Cette page n’a pas encore été corrigée

Je fus si troublé par le contenu de cette lettre déchirante que je courus aussitôt du côté du petit hôtel, dans l’intention d’y entrer, en allant chez le docteur, pour essayer de calmer M. Micawber par mes consolations. Mais à moitié chemin, je rencontrai la diligence de Londres ; M. et mistress Micawber étaient sur l’impériale, il avait l’air parfaitement tranquille et heureux, et souriait en écoutant sa femme et en mangeant des noix qu’il tirait d’un sac de papier, pendant qu’on apercevait une bouteille qui sortait de sa poche de côté. Ils ne me voyaient pas, et je crus qu’il valait mieux, tout bien considéré, ne pas attirer leur attention sur moi. L’esprit soulagé d’un grand poids, je pris donc une petite rue qui menait tout droit à la pension, et je me sentis, au bout du compte, assez satisfait de leur départ, ce qui ne m’empêchait pas d’avoir pourtant toujours beaucoup d’amitié pour eux.

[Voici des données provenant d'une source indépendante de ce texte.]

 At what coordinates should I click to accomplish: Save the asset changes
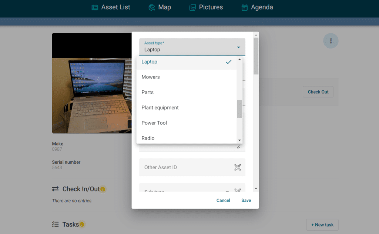(246, 200)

Mon temps de pension !… Ces jours écoulés en silence !… où la vie glisse et marche, sans qu’on s’en aperçoive, sans qu’on la sente, de l’enfance à la jeunesse je veux, en jetant un regard en arrière sur ces ondes rapides qui ne sont plus qu’un lit desséché encombré de feuilles mortes, chercher si je ne retrouverai pas encore des traces qui puissent me rappeler leur cours.

Je me vois d’abord dans la cathédrale où nous nous rendions tous le dimanche matin, après nous être réunis pour cela dans notre salle d’étude. L’odeur terreuse, l’air froid, le sentiment que la porte était fermée sur le monde, le son de l’orgue retentissant sous les arceaux blancs et dans la nef de l’église, voilà les ailes sur lesquelles je me sens emporté pour planer au-dessus de ces jours écoulés, comme si je rêvais à demi éveillé.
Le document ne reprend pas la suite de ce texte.